▶ **ACTION ITEM**:
Using the listing below, set down each line from the line containing "Click the COAX icon under Comp16" through the line containing "Screen dimensions: 1268x530", both ends included, exactly and with nothing added.

▶ **PROVIDED RECORDS**:

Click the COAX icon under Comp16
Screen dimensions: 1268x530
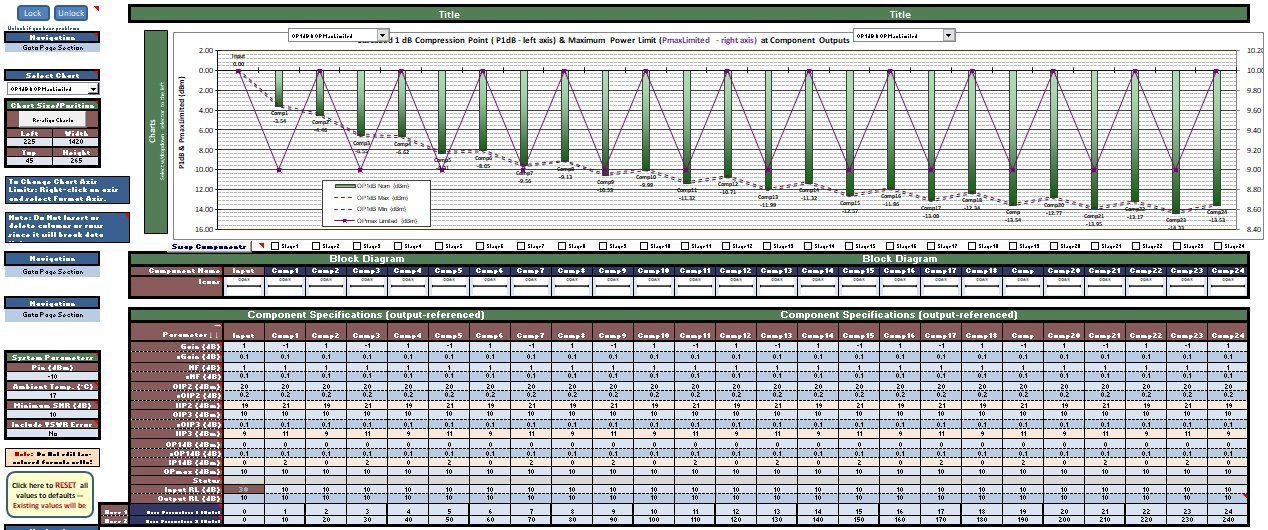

...

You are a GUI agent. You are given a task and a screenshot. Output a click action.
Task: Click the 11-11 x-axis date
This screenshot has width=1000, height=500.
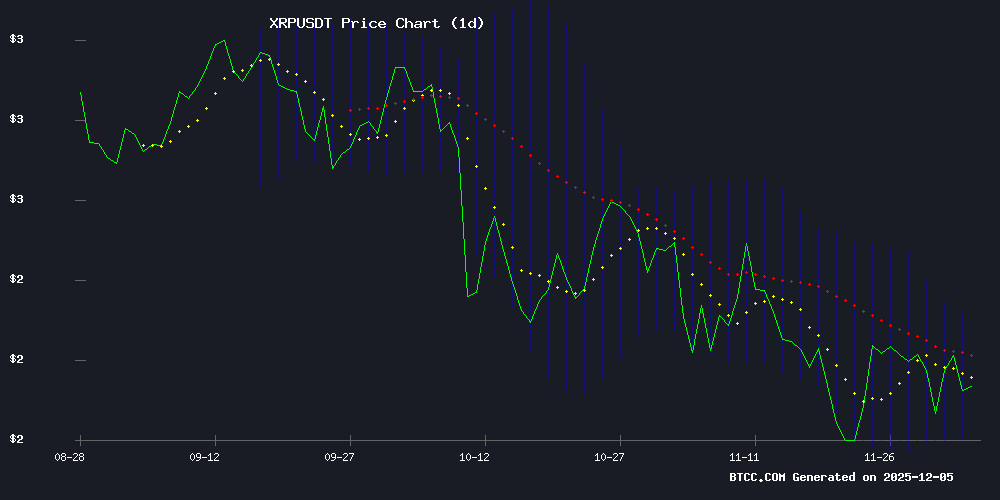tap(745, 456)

---

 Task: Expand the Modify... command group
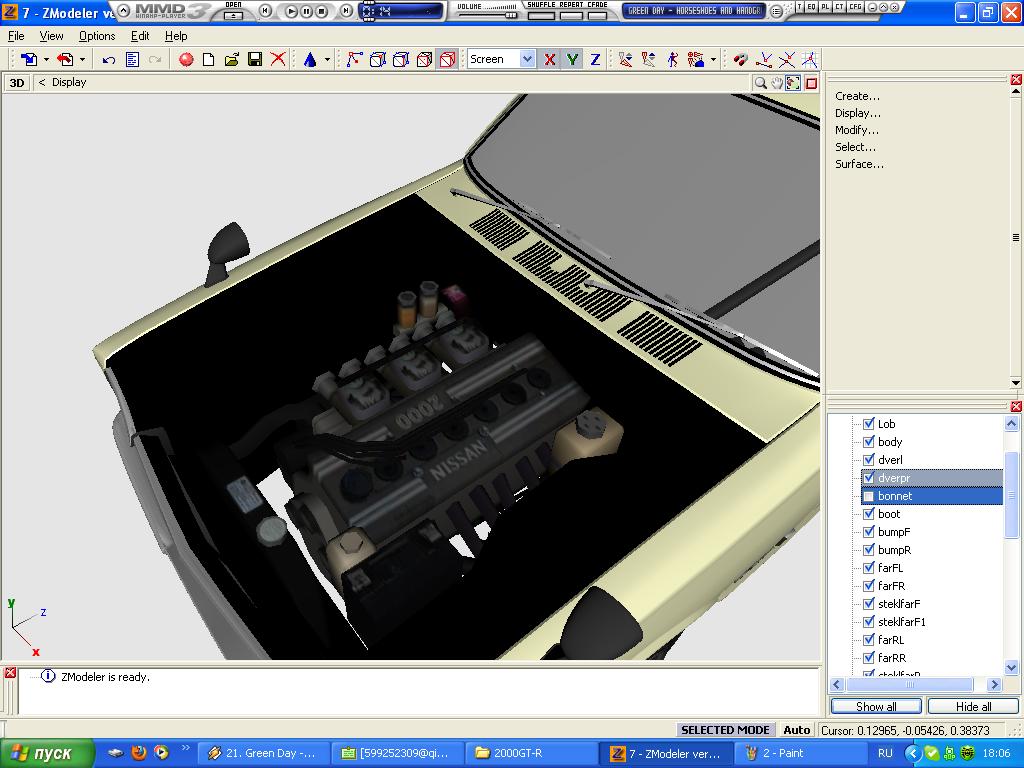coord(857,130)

▶ **WRITTEN ANSWER**:
Click the COAX icon under Comp16
Screen dimensions: 1268x530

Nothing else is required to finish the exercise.